Posters by Ceren Oykut are exhibited in the public space of Warsaw.
The exhibition Diverçity. Learning from Istanbul perceives the city as a resource of fictive narratives, private (hi)stories, dreams and desires, still in the process of recreation and speculation. Here, polyphony and fragmentation make one unable to grasp the city in a fixed formula, because, as the exhibition claims, urban and architectural potential is continuously reconstructed by negotiations, by individually organized temporary systems, by the local adaptations and phenomena of the everyday practices, in which innumerous strategies of survival (mostly considered as informal) are created.

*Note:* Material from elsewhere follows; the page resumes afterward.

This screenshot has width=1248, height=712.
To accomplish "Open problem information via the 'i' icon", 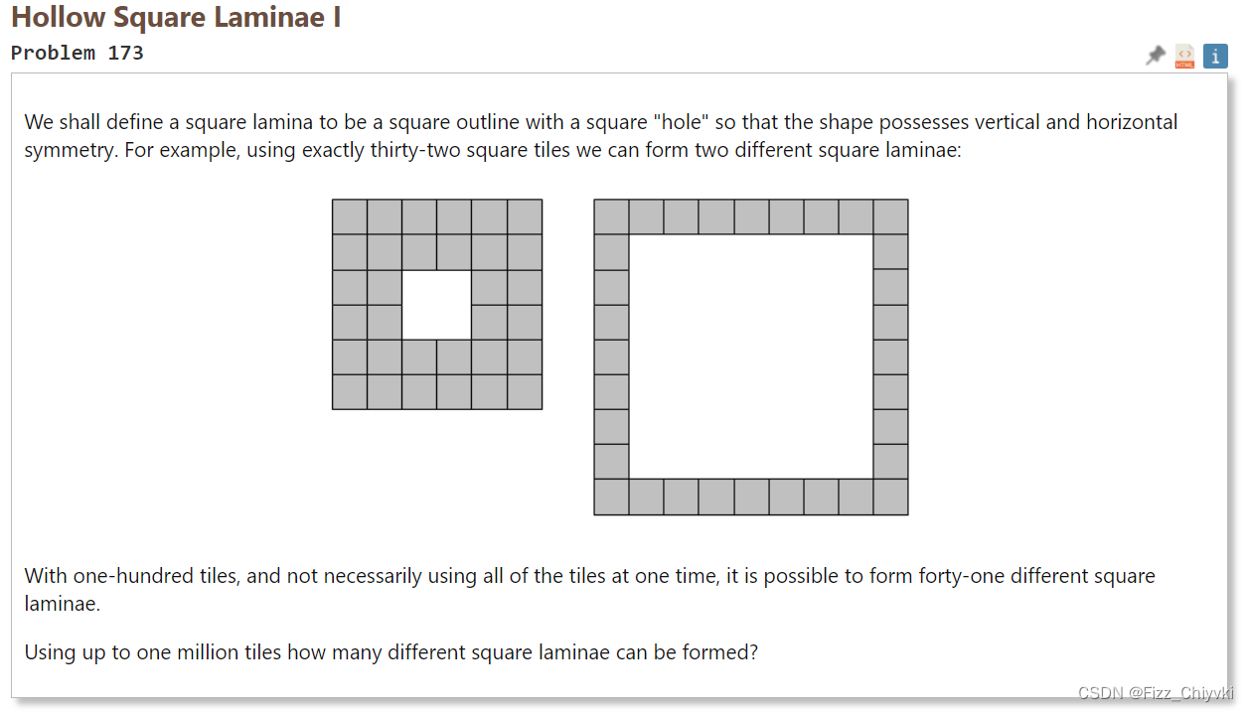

Going beyond the strictly urban or architectural perspectives, the intention was more to give voice to artists’ personal observations and intuitions, in which tiny pieces of reality and fiction are recognized, combined, transformed and retold.
Fictive narrations, based upon a long tradition of story telling allow to reveal different, often marginal or hidden images and voices. Hence a lot of diverse voices can be heard—monologues of the inhabitants of a collapsed city district; dialogues of the people brought by daily coincidences to the microcosm of a small grocery; voice of a girl questioning and playing with the new rituals of consumerism directly on a shopping mile; testimony of an old photographer, who recalls the desire of self-staging of the city’s inhabitants at his studio.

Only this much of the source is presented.